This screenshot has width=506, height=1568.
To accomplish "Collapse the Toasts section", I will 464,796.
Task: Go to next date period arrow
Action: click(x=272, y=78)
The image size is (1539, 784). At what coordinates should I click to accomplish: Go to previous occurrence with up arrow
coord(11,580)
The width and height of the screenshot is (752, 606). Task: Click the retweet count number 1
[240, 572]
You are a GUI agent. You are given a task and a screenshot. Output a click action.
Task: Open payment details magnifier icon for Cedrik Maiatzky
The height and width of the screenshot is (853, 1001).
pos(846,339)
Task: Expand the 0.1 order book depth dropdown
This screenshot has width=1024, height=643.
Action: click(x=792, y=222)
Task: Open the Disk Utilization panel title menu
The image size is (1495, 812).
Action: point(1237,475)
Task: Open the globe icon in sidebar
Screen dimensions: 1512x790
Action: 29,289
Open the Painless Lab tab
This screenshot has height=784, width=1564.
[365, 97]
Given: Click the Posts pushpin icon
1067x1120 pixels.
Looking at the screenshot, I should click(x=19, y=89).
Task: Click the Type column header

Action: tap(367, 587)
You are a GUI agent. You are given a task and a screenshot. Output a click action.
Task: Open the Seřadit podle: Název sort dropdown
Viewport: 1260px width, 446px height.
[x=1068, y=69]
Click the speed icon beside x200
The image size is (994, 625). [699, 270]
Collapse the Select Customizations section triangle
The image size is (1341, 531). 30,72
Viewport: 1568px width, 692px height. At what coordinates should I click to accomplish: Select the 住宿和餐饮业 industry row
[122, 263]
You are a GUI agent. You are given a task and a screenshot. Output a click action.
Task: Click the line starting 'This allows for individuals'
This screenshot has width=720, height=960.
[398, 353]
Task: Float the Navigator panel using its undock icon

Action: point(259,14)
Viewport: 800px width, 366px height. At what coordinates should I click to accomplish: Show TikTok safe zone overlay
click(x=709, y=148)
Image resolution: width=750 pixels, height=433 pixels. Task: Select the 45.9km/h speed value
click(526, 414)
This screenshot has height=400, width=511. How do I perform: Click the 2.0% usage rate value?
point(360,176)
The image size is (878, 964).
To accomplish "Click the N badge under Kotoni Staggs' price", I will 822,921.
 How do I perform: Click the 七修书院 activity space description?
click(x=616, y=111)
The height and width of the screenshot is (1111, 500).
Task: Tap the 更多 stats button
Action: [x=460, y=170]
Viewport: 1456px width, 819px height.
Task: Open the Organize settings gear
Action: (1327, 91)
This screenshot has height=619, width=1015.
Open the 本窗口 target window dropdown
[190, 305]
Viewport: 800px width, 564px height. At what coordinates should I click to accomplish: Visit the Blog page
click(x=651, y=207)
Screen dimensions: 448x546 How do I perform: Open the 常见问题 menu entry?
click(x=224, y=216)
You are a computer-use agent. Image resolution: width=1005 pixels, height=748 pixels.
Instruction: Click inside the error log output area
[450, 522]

## Problem description
In full and word for word, give the listing above again.

## Worked solution
This screenshot has width=506, height=1568.
To accomplish "Collapse the Toasts section", I will 464,796.
Task: Go to next date period arrow
Action: click(x=272, y=78)
The image size is (1539, 784). At what coordinates should I click to accomplish: Go to previous occurrence with up arrow
coord(11,580)
The width and height of the screenshot is (752, 606). Task: Click the retweet count number 1
[240, 572]
You are a GUI agent. You are given a task and a screenshot. Output a click action.
Task: Open payment details magnifier icon for Cedrik Maiatzky
The height and width of the screenshot is (853, 1001).
pos(846,339)
Task: Expand the 0.1 order book depth dropdown
This screenshot has width=1024, height=643.
Action: click(x=792, y=222)
Task: Open the Disk Utilization panel title menu
The image size is (1495, 812).
Action: point(1237,475)
Task: Open the globe icon in sidebar
Screen dimensions: 1512x790
Action: 29,289
Open the Painless Lab tab
This screenshot has height=784, width=1564.
[365, 97]
Given: Click the Posts pushpin icon
1067x1120 pixels.
Looking at the screenshot, I should click(x=19, y=89).
Task: Click the Type column header

Action: tap(367, 587)
You are a GUI agent. You are given a task and a screenshot. Output a click action.
Task: Open the Seřadit podle: Název sort dropdown
Viewport: 1260px width, 446px height.
[x=1068, y=69]
Click the speed icon beside x200
The image size is (994, 625). [699, 270]
Collapse the Select Customizations section triangle
The image size is (1341, 531). 30,72
Viewport: 1568px width, 692px height. At what coordinates should I click to accomplish: Select the 住宿和餐饮业 industry row
[122, 263]
You are a GUI agent. You are given a task and a screenshot. Output a click action.
Task: Click the line starting 'This allows for individuals'
This screenshot has width=720, height=960.
[398, 353]
Task: Float the Navigator panel using its undock icon

Action: point(259,14)
Viewport: 800px width, 366px height. At what coordinates should I click to accomplish: Show TikTok safe zone overlay
click(x=709, y=148)
Image resolution: width=750 pixels, height=433 pixels. Task: Select the 45.9km/h speed value
click(526, 414)
This screenshot has height=400, width=511. How do I perform: Click the 2.0% usage rate value?
point(360,176)
The image size is (878, 964).
To accomplish "Click the N badge under Kotoni Staggs' price", I will 822,921.
 How do I perform: Click the 七修书院 activity space description?
click(x=616, y=111)
The height and width of the screenshot is (1111, 500).
Task: Tap the 更多 stats button
Action: [x=460, y=170]
Viewport: 1456px width, 819px height.
Task: Open the Organize settings gear
Action: (1327, 91)
This screenshot has height=619, width=1015.
Open the 本窗口 target window dropdown
[190, 305]
Viewport: 800px width, 564px height. At what coordinates should I click to accomplish: Visit the Blog page
click(x=651, y=207)
Screen dimensions: 448x546 How do I perform: Open the 常见问题 menu entry?
click(x=224, y=216)
You are a computer-use agent. Image resolution: width=1005 pixels, height=748 pixels.
Instruction: Click inside the error log output area
[450, 522]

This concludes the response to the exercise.